The framework’s key architectural advancement is the multimodal diffusion transformer, designed to fuse visual, audio, and textual signals with fine-grained temporal and semantic precision:

Hybrid Transformer Design:
- $N_1$ multimodal transformer (MMDiT) blocks perform dual-stream fusion of audio and video data.
- $N_2$ unimodal audio-DiT blocks further refine audio latents.
Feature Encoders:
- Visual Encoding: SigLIP-2 encodes video frames into visual features.
- Text Encoding: CLAP embeddings deliver global textual semantics.
- Audio Encoding: DAC-VAE compresses audio waveforms into latent codes.
Temporal Fusion: Joint sequences are formed by interleaving audio and visual tokens in time, using rotary position embeddings (RoPE). For $t$ , the interleaved sequence $F_{av}$ is:

$F_{av}[:, 2t-1, :, :] = x[:, t, :, :] \ F_{av}[:, 2t, :, :] = F_v[:, t, :, :]$

Attention Mechanisms:
- Self-attention in early layers intertwines local temporal info.
- Cross-attention in later stages injects global textual semantics.

This dual-phase strategy resolves modal competition—where text might otherwise overpower temporally detailed audio-visual cues—by separately handling frame-level fusion and semantic injection.

4. Synchronization and Feature Modulation

HunyuanVideo-Foley incorporates additional conditioning and modulation strategies:

Synchronization Features: Timestep alignment and synchronization features from Synchformer are introduced.
Dynamic Modulation: Layer outputs are adaptively gated and normalized using computed parameters:

$\alpha = W_\alpha \cdot \mathrm{SiLU}(c), \quad \beta = W_\beta \cdot \mathrm{SiLU}(c), \quad g = W_g \cdot \mathrm{SiLU}(c)$

where $c$ is the flow feature input, $W_\alpha, W_\beta, W_g$ are learned matrices, and $\mathrm{SiLU}$ is the Sigmoid-weighted Linear Unit.

Effect: These modulations maintain strict temporal alignment between modalities across attention blocks, enhancing synchronization quality.

5. Empirical Evaluation and Benchmarks

Performance is rigorously evaluated across Kling-Audio-Eval, VGGSound-Test, and MovieGen-Audio-Bench, with the following key metrics:

Category	Metric(s)	Purpose
Distribution Matching	Fréchet Distance (FD), KL	Generated/real audio similarity
Audio Quality	Inception Score (IS), PQ/PC	Fidelity, complexity, aesthetics
Visual-Semantic Alignment	ImageBind Cosine Similarity	Audio–video semantic coherence
Temporal Alignment	DeSync (Synchformer)	Event-level synchronization
Text-Semantic Consistency	CLAP Score	Fidelity to text prompt

HunyuanVideo-Foley consistently sets new state-of-the-art values across these dimensions, outperforming prior V2A and TV2A models both in overall audio quality and modality alignment.

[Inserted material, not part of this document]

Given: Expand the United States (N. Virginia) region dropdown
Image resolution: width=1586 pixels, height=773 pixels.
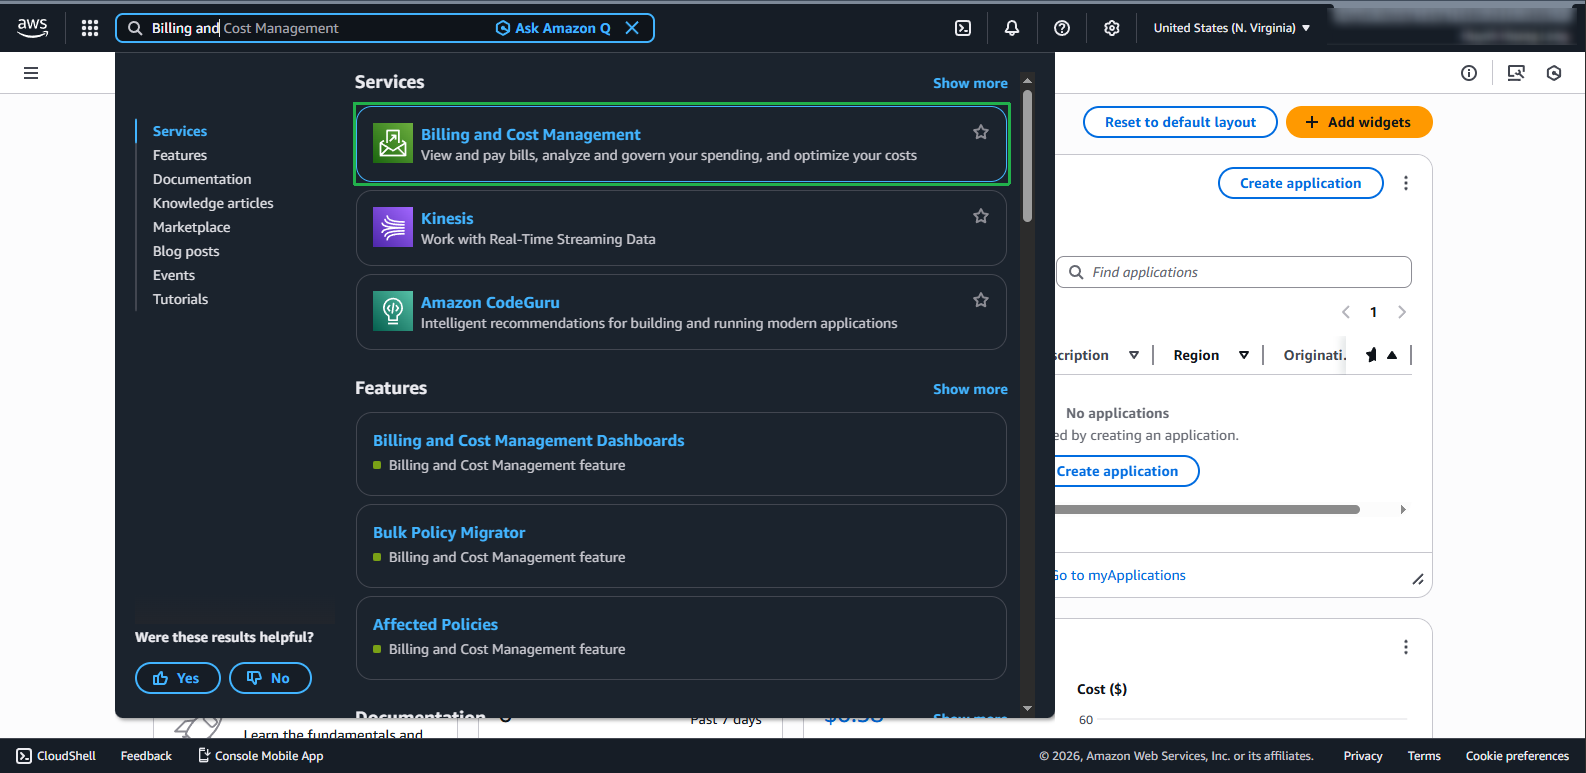Looking at the screenshot, I should pos(1231,28).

6. Comparison, Impact, and Extensions

Relative to prior methods such as AutoFoley (Ghose et al., 2020), FoleyGAN (Ghose et al., 2021), Diff-Foley (Luo et al., 2023), Video-Foley (Lee et al., 21 Aug 2024), CAFA (Benita et al., 9 Apr 2025), and FoleySpace (Zhao et al., 18 Aug 2025), HunyuanVideo-Foley offers:

Scalable multimodal data coverage via automated annotation and curation.
Integrated representation alignment for robust training and quality improvements (using REPA loss).
Explicit dual-stage transformer attention for resolving modality imbalance in TV2A synthesis.
Comprehensive evaluation protocols demonstrating best-in-class temporal and semantic alignment.

These innovations indicate that multimodal representation alignment and dual-stream attention are highly effective in large-scale Foley audio generation contexts. Potential extensions include expanding the modality space (e.g., spatial audio, physical simulation inputs) and exploring real-time streaming applications.

7. Future Research Directions

Future work highlighted includes:

Further dataset scaling and diversification to cover new genres and environments.
Advanced fusion strategies for multi-source and spatial audio, possibly incorporating region-level video conditioning or external semantic controls.
Model optimization for lower latency, enabling interactive or real-time media editing contexts.
Exploration of human-in-the-loop paradigms, leveraging annotation/refinement by Foley artists for collaborative production pipelines.

This suggests that HunyuanVideo-Foley could substantially influence post-production workflows across film, gaming, and immersive media, establishing benchmarks for high-fidelity, contextually integrated machine Foley synthesis.